# 'Battle for the Abyss' edited?



## forkmaster (Jan 2, 2010)

> The Horus Heresy is a peculiar beast in many ways – not least its longevity. When the series first started, it was thought that there was maybe a trilogy of novels in there, somewhere (‘Horus, yes. That’s the chap who rebelled against the Emperor ten thousand years ago, right?’) It then became a trilogy of trilogies, except two of the books broke out into extra stories, anthologies, audio dramas...
> 
> And then the first books started to hit the New York Times bestseller list. That was when everything changed. This series was huge, and the fans were always going to be ravenous for new content.
> 
> ...


So a fine chap found this afterword written by Laurie Goulding in _Battle of Abyss_ Hardback. Does this mean that they are going over the older novels and fixing them up to date with the most recent background lore? Has anyone read any of the newer hardbacks and noticed a significant change of details? I'm quite curious what kind of changes they have done. 

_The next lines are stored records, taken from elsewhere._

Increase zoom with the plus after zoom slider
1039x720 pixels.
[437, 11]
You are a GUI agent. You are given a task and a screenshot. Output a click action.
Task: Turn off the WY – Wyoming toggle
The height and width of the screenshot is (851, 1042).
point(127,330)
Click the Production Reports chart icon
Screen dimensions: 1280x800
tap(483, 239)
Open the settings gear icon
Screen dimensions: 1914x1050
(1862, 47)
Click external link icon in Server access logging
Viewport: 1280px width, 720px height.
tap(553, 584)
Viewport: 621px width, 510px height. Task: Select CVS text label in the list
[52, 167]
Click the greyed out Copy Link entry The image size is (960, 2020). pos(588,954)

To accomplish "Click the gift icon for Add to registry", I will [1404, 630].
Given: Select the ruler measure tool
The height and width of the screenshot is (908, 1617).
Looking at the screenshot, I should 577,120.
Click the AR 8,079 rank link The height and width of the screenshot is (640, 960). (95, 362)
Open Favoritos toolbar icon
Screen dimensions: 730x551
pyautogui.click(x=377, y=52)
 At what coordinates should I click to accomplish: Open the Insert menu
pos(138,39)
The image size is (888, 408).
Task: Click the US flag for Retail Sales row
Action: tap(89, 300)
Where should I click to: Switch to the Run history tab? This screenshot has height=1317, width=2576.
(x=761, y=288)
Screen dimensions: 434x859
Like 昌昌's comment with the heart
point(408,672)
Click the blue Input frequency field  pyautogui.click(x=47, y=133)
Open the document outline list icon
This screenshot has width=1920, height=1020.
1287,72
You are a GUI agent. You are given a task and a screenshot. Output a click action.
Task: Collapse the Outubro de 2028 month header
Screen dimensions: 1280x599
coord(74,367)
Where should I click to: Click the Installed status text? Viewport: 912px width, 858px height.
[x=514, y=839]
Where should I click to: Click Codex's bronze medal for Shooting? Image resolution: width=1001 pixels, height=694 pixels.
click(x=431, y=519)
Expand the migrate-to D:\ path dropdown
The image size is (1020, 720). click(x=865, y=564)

BftA does get a lot of shit, and I agree with another member on this site when I say that the novel was written long before it should have, a product before its time as it could have learned a lot from the novels like THF, ATS, PB and KNF.


----------



## dmcwarhammer (Sep 24, 2014)

I think this type of thing could be justified in "The Outcast Dead". Part of me hates the argument that "The warp screws stuff up". but another part of me doesn't see the need to go back and fix every continuity error. 

At the end of the day, I would just prefer to enjoy the series the way it was written, despite the flaws.


----------



## forkmaster (Jan 2, 2010)

dmcwarhammer said:


> I think this type of thing could be justified in "The Outcast Dead". Part of me hates the argument that "The warp screws stuff up". but another part of me doesn't see the need to go back and fix every continuity error.
> 
> At the end of the day, I would just prefer to enjoy the series the way it was written, despite the flaws.


I've tried to make sense of the timeline with all the given information we have. Jump ahead to 2:50-isch. Me personally have no problem with small edits, like making sure where an Marine comes from, what actual rank he has or discovery order for one thing.


----------



## Stephen74 (Oct 1, 2010)

Good god no. We dont need yet another way for BL to fleece money from people. 
Hey, buy our paperback books and then in a few years, be the revised edition in a more expensive hardback form.


----------



## dmcwarhammer (Sep 24, 2014)

Nice video, Forkmaster, and well researched.


----------



## forkmaster (Jan 2, 2010)

dmcwarhammer said:


> Nice video, Forkmaster, and well researched.


Thank you very much! ) It has it's flaws in the execution mostly because when I recorded it, it was the hottest summers in a long time and I was sweating like a pig. Hehe. I could have edited a tiny better as well, but anyhow.


----------